Q. I know that there have been famous Jewish boxers. But since boxing involves mauling and hurting another person, is it actually allowed by Jewish law?
One, Daniel Mendoza in 18th century England, is considered the “father of scientific boxing”. A plaque to his memory in the East End of London reads, “Daniel Mendoza, 1764-1836; Pugilist, British Champion who billed himself ‘Mendoza the Jew’ lived here while writing the ‘Art of Boxing’.” The Jewish Museum in London has a Staffordshire jug which depicts a fight between Mendoza and Humphreys in Hampshire in 1788. The upper cut used to be known as “the Mendoza”.
In contemporary times, Ukrainian-American Dmitriy (“Star of David”) Salita has become famous not only in the junior welterweight division, but also for being a Lubavitch chassid who refuses to fight on Shabbat and yom-tov.
Mendoza, Salita and other Jewish boxers presumably do something for Jewish public relations, but it is difficult to find a permissive stance towards boxing in halachah, even though boxing seems to have been known in the Talmud (Sanh. 20a, etc.).
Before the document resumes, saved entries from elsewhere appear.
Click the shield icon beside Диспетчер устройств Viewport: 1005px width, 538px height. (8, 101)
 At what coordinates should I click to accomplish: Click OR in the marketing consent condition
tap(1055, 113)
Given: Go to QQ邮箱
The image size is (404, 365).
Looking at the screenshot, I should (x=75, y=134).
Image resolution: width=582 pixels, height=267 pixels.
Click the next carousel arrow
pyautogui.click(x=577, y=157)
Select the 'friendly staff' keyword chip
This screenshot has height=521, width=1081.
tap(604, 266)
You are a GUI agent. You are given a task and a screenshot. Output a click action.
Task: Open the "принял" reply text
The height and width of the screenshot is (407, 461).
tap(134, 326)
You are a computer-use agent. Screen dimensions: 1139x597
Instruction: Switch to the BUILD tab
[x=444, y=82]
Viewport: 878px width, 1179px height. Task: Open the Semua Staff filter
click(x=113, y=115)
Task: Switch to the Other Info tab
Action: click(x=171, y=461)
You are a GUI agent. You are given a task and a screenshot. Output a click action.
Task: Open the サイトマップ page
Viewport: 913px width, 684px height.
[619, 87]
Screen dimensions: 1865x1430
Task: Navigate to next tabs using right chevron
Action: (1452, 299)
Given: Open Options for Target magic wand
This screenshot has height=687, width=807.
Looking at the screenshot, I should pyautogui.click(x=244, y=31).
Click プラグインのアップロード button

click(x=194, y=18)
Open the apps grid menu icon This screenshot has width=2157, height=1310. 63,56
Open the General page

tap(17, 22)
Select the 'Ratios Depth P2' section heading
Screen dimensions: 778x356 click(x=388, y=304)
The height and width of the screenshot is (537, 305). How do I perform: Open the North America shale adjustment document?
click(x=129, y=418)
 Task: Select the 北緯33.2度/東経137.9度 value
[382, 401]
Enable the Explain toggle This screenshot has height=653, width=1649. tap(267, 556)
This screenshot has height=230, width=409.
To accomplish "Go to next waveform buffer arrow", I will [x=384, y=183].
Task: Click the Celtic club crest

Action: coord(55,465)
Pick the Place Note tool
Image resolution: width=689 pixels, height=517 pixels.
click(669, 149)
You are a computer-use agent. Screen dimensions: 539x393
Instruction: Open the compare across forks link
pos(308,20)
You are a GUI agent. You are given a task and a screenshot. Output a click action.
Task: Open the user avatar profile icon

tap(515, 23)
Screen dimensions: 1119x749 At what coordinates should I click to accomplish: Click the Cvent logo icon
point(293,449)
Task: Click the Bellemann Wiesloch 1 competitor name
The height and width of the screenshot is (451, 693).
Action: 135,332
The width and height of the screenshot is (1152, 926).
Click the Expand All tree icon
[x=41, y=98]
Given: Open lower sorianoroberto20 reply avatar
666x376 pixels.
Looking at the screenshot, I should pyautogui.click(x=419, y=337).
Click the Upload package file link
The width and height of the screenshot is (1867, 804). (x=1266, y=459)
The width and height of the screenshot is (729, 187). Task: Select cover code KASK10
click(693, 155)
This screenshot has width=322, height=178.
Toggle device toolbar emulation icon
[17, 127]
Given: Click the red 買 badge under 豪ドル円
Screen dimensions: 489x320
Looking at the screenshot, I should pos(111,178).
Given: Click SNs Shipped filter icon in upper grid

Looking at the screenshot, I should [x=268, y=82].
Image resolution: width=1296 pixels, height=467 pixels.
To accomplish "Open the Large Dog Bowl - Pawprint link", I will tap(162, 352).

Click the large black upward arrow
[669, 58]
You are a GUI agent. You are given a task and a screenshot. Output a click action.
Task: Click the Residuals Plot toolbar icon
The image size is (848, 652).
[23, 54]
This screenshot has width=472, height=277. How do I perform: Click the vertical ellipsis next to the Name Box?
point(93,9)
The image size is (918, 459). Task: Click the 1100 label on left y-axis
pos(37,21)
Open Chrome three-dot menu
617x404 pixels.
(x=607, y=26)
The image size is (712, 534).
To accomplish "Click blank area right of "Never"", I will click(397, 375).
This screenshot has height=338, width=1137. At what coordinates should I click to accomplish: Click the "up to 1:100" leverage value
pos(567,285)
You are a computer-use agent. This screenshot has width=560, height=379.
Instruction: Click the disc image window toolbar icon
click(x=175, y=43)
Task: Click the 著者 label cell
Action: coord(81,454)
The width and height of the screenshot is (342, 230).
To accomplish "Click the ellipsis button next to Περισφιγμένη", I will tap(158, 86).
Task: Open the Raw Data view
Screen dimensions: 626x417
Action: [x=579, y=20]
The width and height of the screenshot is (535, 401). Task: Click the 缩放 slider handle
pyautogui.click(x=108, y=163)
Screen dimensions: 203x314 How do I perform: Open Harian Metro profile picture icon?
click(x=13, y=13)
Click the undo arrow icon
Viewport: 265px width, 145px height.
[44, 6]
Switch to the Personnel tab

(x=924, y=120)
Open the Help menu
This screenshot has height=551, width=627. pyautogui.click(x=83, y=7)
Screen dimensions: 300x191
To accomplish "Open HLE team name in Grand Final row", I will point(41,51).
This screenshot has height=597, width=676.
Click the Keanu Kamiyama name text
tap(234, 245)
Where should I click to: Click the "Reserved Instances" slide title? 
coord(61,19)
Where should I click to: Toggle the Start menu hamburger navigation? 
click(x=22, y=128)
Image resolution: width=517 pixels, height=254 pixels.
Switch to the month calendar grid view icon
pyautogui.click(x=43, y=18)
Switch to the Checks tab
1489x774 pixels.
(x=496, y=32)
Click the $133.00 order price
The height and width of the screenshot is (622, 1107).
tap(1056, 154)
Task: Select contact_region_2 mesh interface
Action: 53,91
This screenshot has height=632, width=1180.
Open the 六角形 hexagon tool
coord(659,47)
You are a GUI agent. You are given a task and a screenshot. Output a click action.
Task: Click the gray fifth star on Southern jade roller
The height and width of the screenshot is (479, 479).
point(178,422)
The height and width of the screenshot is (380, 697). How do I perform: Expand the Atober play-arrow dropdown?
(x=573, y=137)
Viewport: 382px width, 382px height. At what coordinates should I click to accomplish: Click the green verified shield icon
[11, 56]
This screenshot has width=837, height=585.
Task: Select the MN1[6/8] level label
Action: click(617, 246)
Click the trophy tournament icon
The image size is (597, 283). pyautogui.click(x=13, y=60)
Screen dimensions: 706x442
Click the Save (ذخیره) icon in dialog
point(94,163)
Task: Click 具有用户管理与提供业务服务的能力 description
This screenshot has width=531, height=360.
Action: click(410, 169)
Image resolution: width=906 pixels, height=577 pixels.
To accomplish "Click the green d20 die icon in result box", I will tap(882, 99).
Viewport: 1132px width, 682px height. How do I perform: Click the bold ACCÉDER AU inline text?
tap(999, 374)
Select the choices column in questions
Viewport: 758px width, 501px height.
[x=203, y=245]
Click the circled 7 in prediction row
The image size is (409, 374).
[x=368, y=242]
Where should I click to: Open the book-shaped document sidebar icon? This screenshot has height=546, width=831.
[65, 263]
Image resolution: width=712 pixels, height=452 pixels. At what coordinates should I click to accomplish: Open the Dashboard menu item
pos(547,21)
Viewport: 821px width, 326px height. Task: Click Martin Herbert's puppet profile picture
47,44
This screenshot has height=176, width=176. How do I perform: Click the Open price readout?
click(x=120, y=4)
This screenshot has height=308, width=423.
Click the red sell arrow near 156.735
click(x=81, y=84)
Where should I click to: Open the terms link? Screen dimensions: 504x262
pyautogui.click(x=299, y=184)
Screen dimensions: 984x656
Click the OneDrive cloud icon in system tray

Not only does the Torah forbid us to hit one another, but, despite some authorities who hold the contrary view, the Shulchan Aruch HaRav rules that it is “forbidden to smite one’s fellow even if he gives him permission to smite him, since no human being has ownership of his body” (Hilchot Niz’kei Guf VaNefesh).
There is also a moral dimension to the question – is it really a “noble art” to celebrate brute force and aggressiveness?
If a person has energy and quick reflexes, there are surely other ways of using them than indulging in activity that by definition seeks to catch someone off guard and to hurt them.